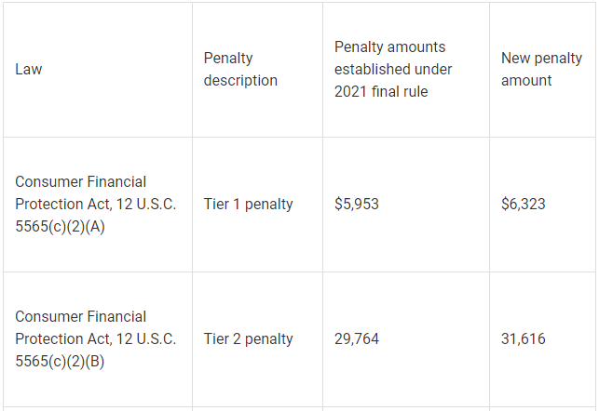This screenshot has width=599, height=411.
Task: Click the "Tier 2 penalty" cell
Action: pyautogui.click(x=249, y=339)
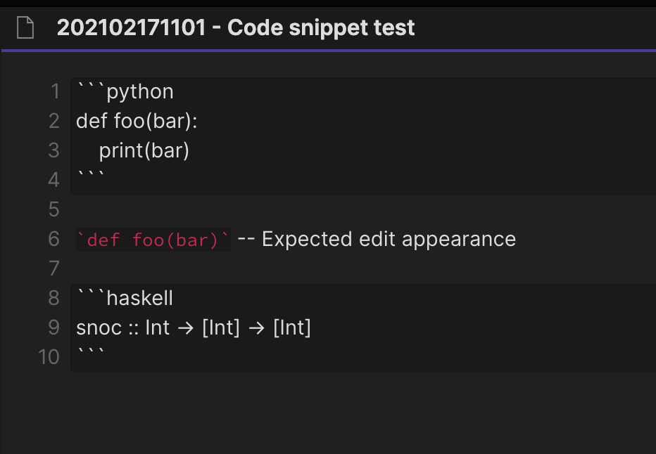Viewport: 656px width, 454px height.
Task: Place cursor on the 'print(bar)' line
Action: 144,151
────────────────
» Challenge
Rewrite the data above, substituting "Answer" for every "Action" and leaving everything else unchanged. Leave the pictures out.

» Task response
This screenshot has width=599, height=411.
Task: Click the "Tier 2 penalty" cell
Answer: pyautogui.click(x=249, y=339)
Viewport: 656px width, 454px height.
Task: Place cursor on the 'print(bar)' line
Answer: 144,151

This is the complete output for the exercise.